Stage I uterine cancers
Stage 1 cancers are premature cancers and are very easy to treat. Cancers at this stage are present within the womb and therefore growing in the body of the uterus. It may also be rising into the glands of the cervix but is not growing into the supporting connective tissue of the cervix. Stage I uterine cancers are further divided into:
- Stage IA uterine cancer
- Stage IB uterine cancer
Stage IA uterine cancer means that the cancer has grown into the muscle wall (myometrium) of the uterus, but not more than halfway.
Stage IB uterine cancer means the cancer has grown further into the muscle wall of the womb.
At stage I, surgery is the main treatment for cancer.
Stage II uterine cancers
At stage II, the cancer has grown into the cervix but has not reached towards other body parts.
Stage III uterine cancers
At this stage, the cancer has spread outside the uterus, but is still present inside the pelvis. Cancers at this stage are locally advanced womb cancers. Stage III womb cancers have further 3 categories:
- Stage IIIA uterine cancer
- Stage IIIB uterine cancer
- Stage IIIC uterine cancer
Stage IIIA uterine cancer means that the cancer has developed into the serosa (outer) covering of the womb or to the fallopian tubes and ovaries.

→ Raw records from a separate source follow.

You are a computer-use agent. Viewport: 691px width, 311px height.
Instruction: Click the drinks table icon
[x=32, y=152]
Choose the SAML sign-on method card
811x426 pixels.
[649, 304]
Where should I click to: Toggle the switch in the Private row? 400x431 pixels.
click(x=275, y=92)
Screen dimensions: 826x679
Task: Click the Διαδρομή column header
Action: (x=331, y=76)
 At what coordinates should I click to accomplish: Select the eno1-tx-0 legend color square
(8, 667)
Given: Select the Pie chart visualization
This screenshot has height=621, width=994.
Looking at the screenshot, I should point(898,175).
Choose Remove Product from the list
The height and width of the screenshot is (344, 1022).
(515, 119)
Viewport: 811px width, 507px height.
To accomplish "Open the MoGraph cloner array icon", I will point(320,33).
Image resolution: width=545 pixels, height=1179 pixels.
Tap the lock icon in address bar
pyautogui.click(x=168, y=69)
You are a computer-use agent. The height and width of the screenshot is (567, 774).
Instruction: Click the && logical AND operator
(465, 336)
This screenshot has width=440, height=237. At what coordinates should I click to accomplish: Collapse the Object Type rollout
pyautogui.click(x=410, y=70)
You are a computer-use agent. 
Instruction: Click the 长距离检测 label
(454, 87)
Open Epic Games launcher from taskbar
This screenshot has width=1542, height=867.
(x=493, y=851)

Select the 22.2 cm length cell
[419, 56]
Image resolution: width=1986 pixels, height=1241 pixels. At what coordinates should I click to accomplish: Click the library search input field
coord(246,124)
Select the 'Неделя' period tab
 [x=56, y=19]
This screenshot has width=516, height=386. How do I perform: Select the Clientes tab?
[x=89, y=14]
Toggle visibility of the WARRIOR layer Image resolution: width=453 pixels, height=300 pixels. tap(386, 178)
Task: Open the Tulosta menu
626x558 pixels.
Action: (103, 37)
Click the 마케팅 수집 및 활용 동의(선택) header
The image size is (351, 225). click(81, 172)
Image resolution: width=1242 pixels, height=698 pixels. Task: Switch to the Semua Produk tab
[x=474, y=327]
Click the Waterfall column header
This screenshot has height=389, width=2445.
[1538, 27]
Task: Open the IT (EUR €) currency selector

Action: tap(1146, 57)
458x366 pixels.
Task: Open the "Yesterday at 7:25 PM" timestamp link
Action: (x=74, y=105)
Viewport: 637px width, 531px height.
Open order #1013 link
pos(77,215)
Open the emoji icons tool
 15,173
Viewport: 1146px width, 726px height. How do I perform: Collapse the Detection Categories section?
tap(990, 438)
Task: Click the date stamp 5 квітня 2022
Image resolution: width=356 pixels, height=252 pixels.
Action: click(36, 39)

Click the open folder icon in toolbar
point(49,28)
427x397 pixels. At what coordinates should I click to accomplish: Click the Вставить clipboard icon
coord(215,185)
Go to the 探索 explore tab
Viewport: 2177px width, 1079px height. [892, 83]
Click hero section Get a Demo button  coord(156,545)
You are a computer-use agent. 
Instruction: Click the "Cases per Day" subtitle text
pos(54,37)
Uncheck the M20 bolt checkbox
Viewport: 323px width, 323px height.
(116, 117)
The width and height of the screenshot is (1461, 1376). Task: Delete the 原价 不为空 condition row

Stage IIIB uterine cancer means the cancer has grown into the vagina and parametrium (surrounding tissues of uterus).
Stage IIIC uterine cancer means that the cancer has reached up to the lymph nodes and glands. It is further divided into stage IIIC1 and stage IIIC2.
Stage IIIC1 uterine cancers are found in the regional pelvic lymph nodes.
Stage IIIC2 uterine cancers extend to the para-aortic lymph nodes and may or may not spread to the regional pelvic lymph nodes.
Stage IV uterine cancers
In Stage IV, cancer has spread to various other parts of the body. Stage IV womb cancers are further classified into 2 categories:
- Stage 4A uterine cancer
- Stage 4B uterine cancer
Stage IV A uterine cancer means the cancer has developed in the bowel and bladder.
Stage IV B uterine cancer means the cancer has reached to lymph nodes and also towards other body parts such as the lungs, liver, bones and brain (called as secondary cancers or metastatic cancers).